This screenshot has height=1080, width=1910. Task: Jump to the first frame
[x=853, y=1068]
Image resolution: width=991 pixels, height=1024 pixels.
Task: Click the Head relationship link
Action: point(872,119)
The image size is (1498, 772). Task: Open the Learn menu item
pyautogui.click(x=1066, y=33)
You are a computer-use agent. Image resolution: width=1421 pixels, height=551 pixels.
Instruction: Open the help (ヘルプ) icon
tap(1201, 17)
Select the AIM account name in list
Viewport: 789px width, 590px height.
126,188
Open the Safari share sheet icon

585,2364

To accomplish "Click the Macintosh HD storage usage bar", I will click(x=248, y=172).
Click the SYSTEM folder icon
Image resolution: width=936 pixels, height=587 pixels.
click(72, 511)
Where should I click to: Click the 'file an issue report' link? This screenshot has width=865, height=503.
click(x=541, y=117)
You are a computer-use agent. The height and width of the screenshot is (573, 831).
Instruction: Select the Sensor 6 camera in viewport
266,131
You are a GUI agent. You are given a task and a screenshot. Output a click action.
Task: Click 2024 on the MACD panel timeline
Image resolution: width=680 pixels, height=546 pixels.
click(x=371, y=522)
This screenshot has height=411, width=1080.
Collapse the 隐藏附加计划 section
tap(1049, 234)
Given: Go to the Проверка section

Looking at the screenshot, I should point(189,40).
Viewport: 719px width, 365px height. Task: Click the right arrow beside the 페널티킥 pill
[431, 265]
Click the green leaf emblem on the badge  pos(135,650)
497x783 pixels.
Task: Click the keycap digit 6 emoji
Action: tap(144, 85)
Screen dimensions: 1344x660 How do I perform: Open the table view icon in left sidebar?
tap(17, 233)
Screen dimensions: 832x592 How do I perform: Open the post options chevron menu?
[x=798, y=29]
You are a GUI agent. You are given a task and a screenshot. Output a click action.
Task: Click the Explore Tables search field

◆ ◆ ◆ ◆

§ **To be done**
Gather each line in the items above that contains the case-sensitive string "icon".

§ **Result below**
Instruction: Open the help (ヘルプ) icon
Open the Safari share sheet icon
Click the SYSTEM folder icon
Screen dimensions: 1344x660 How do I perform: Open the table view icon in left sidebar?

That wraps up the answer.